For now though, three more points.

3. The new Slot

Another match, another shred of evidence that the manager is ready and willing to use the various strings available to his bow, in chopping and changing with personnel.

Unlike last season, fewer alterations are being made like-for-like. Here at Anfield we saw similar profile players traded for one another with a tactical tweak imprinted on the formation every time the fourth official’s board went up.

The intricate Florian Wirtz for the direct Cody Gakpo, a tenacious Curtis Jones for the artisan Mac Allister. Did it work and make Liverpool markedly better? Probably not. But what we’re seeing here is a slowly forming process and evidence of how the Reds will operate going forward.

Everything takes time, like it or not. At the end of last season Slot spoke about ‘adding more weapons’ and here he is using them accordingly.

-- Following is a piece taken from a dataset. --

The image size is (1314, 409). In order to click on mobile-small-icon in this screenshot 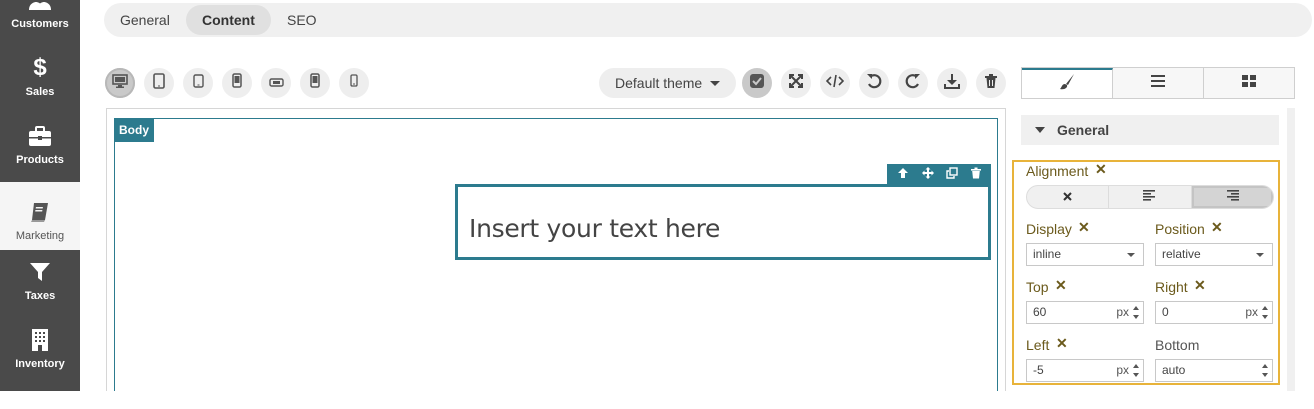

In the window of time they had, both Wirtz and Isak each almost crafted nailed on goalscoring opportunities. It’s what they have been bought for, and the signs of delivery are already there.

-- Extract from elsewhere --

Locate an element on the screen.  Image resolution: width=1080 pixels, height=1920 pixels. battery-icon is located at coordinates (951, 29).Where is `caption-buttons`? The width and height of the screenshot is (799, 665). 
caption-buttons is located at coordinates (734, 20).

Currently, it’s not always pretty, and still very much teething – but Liverpool leave another fixture behind with maximum spoils in the bag.

4. Conor Bradley is first choice

This season the concept of ‘first choice’ arguably doesn’t exist in many positions. It’s already abundantly clear that this will be a campaign of rotation with a best XI tailored for each specific fixture, but Conor Bradley put down a serious marker.

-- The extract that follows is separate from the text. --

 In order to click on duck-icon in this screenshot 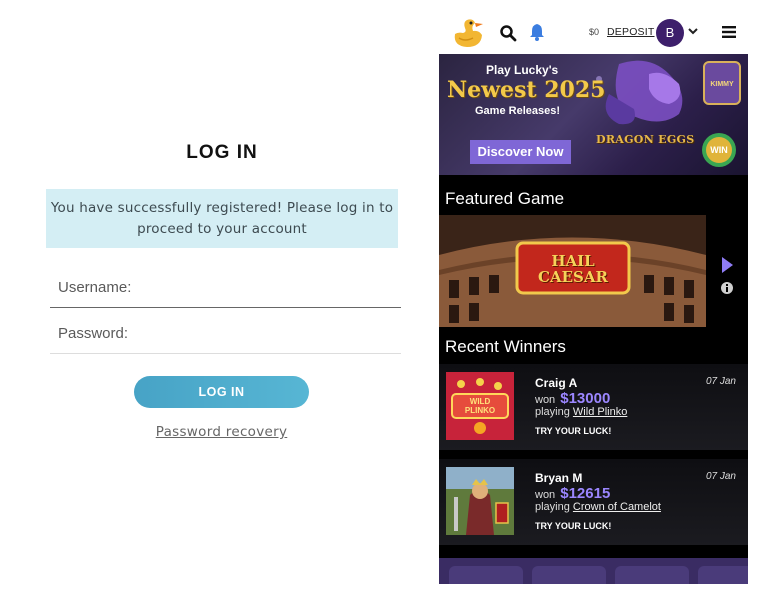, I will do `click(469, 33)`.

Up against the Premier League player of the month in Jack Grealish, Bradley went stone-cold assassin mode. Void of all emotion, rising to no bait at all, quietly and confidently got on with the task at hand.

Grealish, whatever your personal opinion of him, is a terrifying footballer to mark and track while in full flow. The playmaker has been released from the shackles at Everton, and David Moyes’ team now literally base their entire game plan around him.

Grealish put in a performance here, and would’ve won man of the match despite being on the losing side had Gravenberch not maintained his current ridiculous standards. And yet for all Grealish’s efforts, he was pinned back, tempered and nullified. Bradley ensured that no 50-50 challenge would go without impact, no marauding run untracked.

The Liverpool full-back hasn’t enjoyed a full pre-season, nor a sustained run in the side due to the arrival of Jeremie Frimpong and the versatility of Szoboszlai. Yet here again was reasonable evidence beyond all doubt that when an opposition line up with every single apple placed in the basket of one talismanic forward, Bradley is the first choice full-back for Liverpool to deal with the danger.

Think Real Madrid last season, and the public shaming of none other than Kylian Mbappe. Bradley stepped up again and deserves huge, huge plaudits for his afternoon’s work.

5. The Anfield boiling pot

This famous stadium is tense. Yet not in the best way.

Naturally so, this was a Merseyside derby and just days have passed since Liverpool marked the five-year anniversary of Diogo Jota signing for the club.

But there was something unshakable on this occasion, and it needs to soften and adapt as the campaign rockets onwards. The decibels notched – something which isn’t always a given with an early Saturday kick off in the pouring rain – but Anfield held its collective breath a little too long, and these nerves certainly permeated down across the pitch.

Perhaps it’s the inconsistency around holding a lead, or perhaps it’s the sudden presence of an array of additional world-class talent. But there is a disconnect between the Kopite roar and the belief injection into the players.

Liverpool are reigning champions and player-for-player have probably the best squad in England, but the expectance can’t be there from the first whistle for the talent on the pitch to fire the crowd into life.

It has to work the other way, and it always has worked the other way.